_Passage_
• • • • •

← All reviews

Analyzing Visual Layout for a Non-Visual Presentation-Document Interface

Tatsuya Ishihara, Hironobu Takagi, Takashi Itoh, Chieko Asakawa · 2006 · Proceedings of the 8th International ACM SIGACCESS Conference on Computers and Accessibility (Assets '06) · doi:10.1145/1168987.1169016

Summary

This paper from IBM Japan tackles a fundamental accessibility challenge: presentation documents (like PowerPoint slides) convey information primarily through visual layout, making them inherently difficult for blind screen reader users to understand. Screen readers typically read slide objects in z-order (the stacking order), which rarely reflects the meaningful visual structure. The authors propose a method to automatically analyse the visual layout of presentation slides and generate metadata describing three types of relationships between objects: parent-child relationships (where one object visually contains another), sibling relationships (where objects are closely located and aligned), and directional relationships (where arrows connect objects or groups). The analysis uses a five-step pipeline: grouping overlapping objects by area ratios, detecting sibling groups using a graph-cut algorithm, determining distance thresholds using Otsu's method, grouping nearby objects below the threshold, and finally detecting arrow source-destination relationships. The generated metadata is then presented through DocExplorer, a prototype adaptive interface that displays the slide's visual structure as a navigable tree view — an interface pattern blind users are already familiar with from file explorers and similar applications. DocExplorer synchronises with the original OpenOffice.org Impress application, allowing both reading and editing of presentation documents.

• • • • •

_Material supplied_
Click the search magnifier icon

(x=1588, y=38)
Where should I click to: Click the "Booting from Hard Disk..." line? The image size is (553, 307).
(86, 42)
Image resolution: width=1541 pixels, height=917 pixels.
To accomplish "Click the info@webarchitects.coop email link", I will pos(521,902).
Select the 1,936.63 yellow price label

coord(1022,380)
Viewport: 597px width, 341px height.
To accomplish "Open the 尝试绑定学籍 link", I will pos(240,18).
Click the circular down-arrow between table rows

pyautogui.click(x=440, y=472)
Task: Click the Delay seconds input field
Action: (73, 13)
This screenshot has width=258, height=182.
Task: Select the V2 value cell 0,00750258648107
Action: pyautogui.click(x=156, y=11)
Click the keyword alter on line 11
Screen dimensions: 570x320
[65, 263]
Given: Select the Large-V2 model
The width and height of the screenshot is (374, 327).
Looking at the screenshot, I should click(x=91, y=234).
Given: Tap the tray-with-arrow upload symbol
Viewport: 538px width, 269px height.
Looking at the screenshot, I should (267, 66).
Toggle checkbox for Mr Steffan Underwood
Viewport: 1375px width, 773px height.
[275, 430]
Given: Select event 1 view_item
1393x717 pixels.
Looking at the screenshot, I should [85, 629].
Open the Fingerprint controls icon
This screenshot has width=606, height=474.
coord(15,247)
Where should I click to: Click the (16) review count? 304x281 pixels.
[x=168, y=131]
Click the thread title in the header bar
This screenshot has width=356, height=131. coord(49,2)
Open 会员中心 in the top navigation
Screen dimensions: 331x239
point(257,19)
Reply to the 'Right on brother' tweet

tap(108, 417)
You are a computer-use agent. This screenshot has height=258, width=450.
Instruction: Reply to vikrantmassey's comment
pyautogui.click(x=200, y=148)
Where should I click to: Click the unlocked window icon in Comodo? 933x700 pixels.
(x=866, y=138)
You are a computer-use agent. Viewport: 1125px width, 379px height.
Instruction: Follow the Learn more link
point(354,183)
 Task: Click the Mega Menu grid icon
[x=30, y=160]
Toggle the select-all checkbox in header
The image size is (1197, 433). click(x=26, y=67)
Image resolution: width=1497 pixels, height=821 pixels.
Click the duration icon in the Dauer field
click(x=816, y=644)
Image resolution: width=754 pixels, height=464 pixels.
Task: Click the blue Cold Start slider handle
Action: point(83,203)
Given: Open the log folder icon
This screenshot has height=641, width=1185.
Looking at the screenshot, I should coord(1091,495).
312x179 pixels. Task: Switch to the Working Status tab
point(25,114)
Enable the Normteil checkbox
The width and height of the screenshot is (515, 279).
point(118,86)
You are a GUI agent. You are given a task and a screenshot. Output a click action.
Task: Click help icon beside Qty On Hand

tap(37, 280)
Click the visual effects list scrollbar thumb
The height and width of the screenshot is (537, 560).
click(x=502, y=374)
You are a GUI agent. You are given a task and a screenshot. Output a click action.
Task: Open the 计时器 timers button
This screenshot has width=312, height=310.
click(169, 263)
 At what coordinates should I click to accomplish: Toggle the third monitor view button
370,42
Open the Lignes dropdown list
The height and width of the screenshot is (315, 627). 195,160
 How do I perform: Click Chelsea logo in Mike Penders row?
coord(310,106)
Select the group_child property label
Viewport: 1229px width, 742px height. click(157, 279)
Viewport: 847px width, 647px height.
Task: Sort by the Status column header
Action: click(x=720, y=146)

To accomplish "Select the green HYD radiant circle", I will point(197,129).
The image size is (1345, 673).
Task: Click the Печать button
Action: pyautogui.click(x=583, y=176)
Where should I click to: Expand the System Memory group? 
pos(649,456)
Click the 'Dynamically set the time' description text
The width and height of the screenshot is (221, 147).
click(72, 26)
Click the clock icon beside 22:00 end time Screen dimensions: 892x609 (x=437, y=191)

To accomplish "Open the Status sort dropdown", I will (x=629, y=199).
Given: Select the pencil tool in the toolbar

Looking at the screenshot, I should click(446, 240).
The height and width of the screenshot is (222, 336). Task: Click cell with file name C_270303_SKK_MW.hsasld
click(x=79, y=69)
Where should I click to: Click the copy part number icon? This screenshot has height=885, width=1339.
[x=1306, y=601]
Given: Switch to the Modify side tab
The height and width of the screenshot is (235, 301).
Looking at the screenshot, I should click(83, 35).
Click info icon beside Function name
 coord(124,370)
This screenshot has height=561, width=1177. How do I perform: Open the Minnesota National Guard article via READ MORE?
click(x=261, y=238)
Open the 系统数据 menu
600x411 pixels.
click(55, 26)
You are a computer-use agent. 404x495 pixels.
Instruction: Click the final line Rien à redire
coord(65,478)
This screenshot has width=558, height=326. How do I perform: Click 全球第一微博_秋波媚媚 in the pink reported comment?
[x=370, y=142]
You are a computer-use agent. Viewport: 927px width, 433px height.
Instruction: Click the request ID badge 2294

• • • • •

_Given problem_
Carry on the review of the presentation-layout paper, starting right after its last sentence. The records have no connection to the review of the presentation-layout paper.

_Exercise response_
Key findings

The visual analysis method was evaluated on two datasets of presentation slides collected from the web. On Dataset 1 (90 slides, 474 arrows, curated by authors), the system correctly analysed 71% of slides completely and 83% of individual arrows. On Dataset 2 (37 slides, 264 arrows, with ground truth from independent evaluators), accuracy was 41% for complete slides and 78% for individual arrows. Performance decreased with slide complexity — slides with fewer than 10 objects achieved 96% slide-level accuracy, while those with more than 20 objects dropped to 67%. The gap between slide-level and arrow-level accuracy indicates that most errors involve only a small number of misdetected relationships per slide, meaning minor manual corrections could fix most issues. The tree view interface required no training for blind users since it uses a familiar navigation paradigm. DocExplorer also supported multiple navigation orders (x-order, y-order) reflecting actual visual layout rather than the arbitrary z-order used by screen readers. The system was implemented in Java using OpenOffice.org's UNO API bridge.

Relevance

This research addresses a problem that persists today: visual diagrams in presentations remain largely inaccessible to screen reader users. While modern presentation tools have improved somewhat (PowerPoint now has an accessibility checker and reading order pane), the core issue — that diagrams, flowcharts, and arrow-connected objects lack semantic structure — is still prevalent. The paper's approach of automatically inferring visual relationships and presenting them as navigable tree structures was ahead of its time and anticipates modern efforts in AI-based document understanding. The work is particularly significant because it comes from IBM's accessibility research team (including Chieko Asakawa, a pioneer in web accessibility), and it moves beyond simply requiring authors to add alternative text toward automated structural analysis. For practitioners, it reinforces that presentation accessibility requires attention to diagram structure, not just reading order and alt text.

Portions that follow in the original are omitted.